We represented the ex-husband in a post-judgment matrimonial proceeding against his ex-wife and a separate fraud action against the ex-wife’s boyfriend. Our client alleged that the ex-wife and boyfriend conspired to fraudulently induce him to make rental reimbursement payments. The lower court granted our motion to consolidate the actions for trial. The First Department affirmed the lower court’s order, which held that the matrimonial action was to be tried by the court and the fraud action was to be tried by a jury. The First Department held that, so long as the fraud action is decided first, the jury would not be unduly influenced by any decision made by the court in the matrimonial action.

Hougie v. Hougie, 261 A.D.2d 261, 689 N.Y.S.2d 490 (1st Dept. 1999).

We represented the wife at the trial and appellate levels. In a landmark decision, the Appellate Division, First Department, affirmed the lower court decision, which held that the career skills of an investment banker, acquired during the marriage, and which resulted in the ability to earn exceptional income, was to be valued and distributed as a marital asset. The court held that such career skills were to be treated no differently than the acquisition of a professional degree or license during the marriage.

Given the case law authority that held that enhanced earnings, generated by reason of a professional degree or license acquired during the marriage, was “property” for equitable distribution purposes in a divorce action, we demonstrated the inherent inequity of applying a rule of law that sought to impose dramatically different results in financially similar cases.

Missett v. Missett, 125 A.D.2d 275, 509 N.Y.S.2d 815 (1st Dept. 1986).

We represented the husband at the trial and appellate levels. The Appellate Division, First Department, affirmed the lower court decision, which granted our client summary judgment, dismissing the wife’s attempt to re-write the parties’ separation agreement in such a way as to entitle her to share in the sale of the husband’s investment partnership interests.

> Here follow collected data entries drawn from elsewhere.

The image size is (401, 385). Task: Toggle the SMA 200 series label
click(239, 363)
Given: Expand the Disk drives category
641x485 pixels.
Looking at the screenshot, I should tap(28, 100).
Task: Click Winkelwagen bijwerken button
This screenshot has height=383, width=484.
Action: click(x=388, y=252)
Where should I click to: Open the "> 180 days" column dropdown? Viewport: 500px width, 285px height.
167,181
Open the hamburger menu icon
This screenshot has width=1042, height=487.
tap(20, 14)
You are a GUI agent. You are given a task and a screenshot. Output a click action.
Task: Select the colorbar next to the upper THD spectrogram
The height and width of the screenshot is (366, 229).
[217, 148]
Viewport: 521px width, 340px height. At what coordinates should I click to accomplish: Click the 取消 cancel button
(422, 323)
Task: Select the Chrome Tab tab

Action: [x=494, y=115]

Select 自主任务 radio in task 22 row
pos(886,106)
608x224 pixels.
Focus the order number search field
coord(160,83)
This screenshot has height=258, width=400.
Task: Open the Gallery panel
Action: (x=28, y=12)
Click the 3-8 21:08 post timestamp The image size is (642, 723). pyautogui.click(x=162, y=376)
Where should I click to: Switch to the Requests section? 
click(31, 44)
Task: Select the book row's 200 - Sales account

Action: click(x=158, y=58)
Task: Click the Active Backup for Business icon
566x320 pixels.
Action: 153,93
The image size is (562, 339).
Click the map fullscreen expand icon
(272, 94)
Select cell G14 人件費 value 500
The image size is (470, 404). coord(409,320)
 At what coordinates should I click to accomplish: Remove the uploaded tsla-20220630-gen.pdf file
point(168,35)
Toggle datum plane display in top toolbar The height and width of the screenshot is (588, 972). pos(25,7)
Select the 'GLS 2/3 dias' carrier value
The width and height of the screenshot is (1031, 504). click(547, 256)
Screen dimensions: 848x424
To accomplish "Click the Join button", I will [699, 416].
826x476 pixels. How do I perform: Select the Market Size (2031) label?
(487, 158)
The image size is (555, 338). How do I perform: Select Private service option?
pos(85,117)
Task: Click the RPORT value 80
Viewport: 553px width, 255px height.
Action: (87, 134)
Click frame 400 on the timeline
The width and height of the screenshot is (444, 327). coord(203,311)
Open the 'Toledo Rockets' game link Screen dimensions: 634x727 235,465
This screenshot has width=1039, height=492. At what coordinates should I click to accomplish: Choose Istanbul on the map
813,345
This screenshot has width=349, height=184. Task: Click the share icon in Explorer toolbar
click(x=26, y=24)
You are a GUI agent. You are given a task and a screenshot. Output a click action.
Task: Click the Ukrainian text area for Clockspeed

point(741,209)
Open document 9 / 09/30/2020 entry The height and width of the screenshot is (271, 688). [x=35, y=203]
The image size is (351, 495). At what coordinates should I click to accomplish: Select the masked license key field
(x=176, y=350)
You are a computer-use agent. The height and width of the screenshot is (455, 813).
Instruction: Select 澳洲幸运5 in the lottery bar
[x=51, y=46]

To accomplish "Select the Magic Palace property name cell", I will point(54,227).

During discovery, we located and produced the 20 year old draft agreements, which substantiated that during the negotiation of the parties’ separation agreement (prepared by other counsel), the wife released her claims to share in the type of assets she sought to lay claim to in her action.

Kaltenbach v. Kaltenbach, 121 A.D.2d 689, 504 N.Y.S.2d 452 (2nd Dept. 1986).

We represented the husband at the trial and appellate levels. The Appellate Division, Second Department, substantially affirmed the trial court decision, after a lengthy equitable distribution trial, awarding the wife of 15 years with 20% of the husband’s business interests, and three years of maintenance, but reversed the trial court, holding that the parties’ joint income tax liabilities be satisfied from marital assets, rather than being the sole responsibility of the husband.

Lobatto v. Lobatto, 109 A.D.2d 697, 487 N.Y.S.2d 326 (1st Dept. 1985).

We represented the wife at the trial and appellate levels. The Appellate Division, First Department, affirmed the lower court decision, holding in one of the first comprehensive opinions following the passage of the Equitable Distribution Law, that equitable distribution mandated a searching inquiry into the parties’ finances throughout the entire 20 year length of the marriage.

The husband was directed to comply with detailed financial discovery of his complex real estate holdings, especially since the husband claimed those assets to be his separate property. The complexity of the case and the husband’s unsubstantiated claims justified a detailed tracing of the husband’s finances.

Parker v. Parker, 163 A.D.3d 405, 81 N.Y.S.3d 22 (1st Dept. 2018).

We represented the former wife in a post-judgment matrimonial proceeding. Our client incurred substantial damages from her former husband’s numerous defaults under their matrimonial settlement agreement. The lower court granted our motion for a money judgment awarding our client compensatory damages, liquidated damages and counsel fees. The First Department affirmed the lower court’s order and further affirmed that our client did not owe a fiduciary duty to her ex-husband.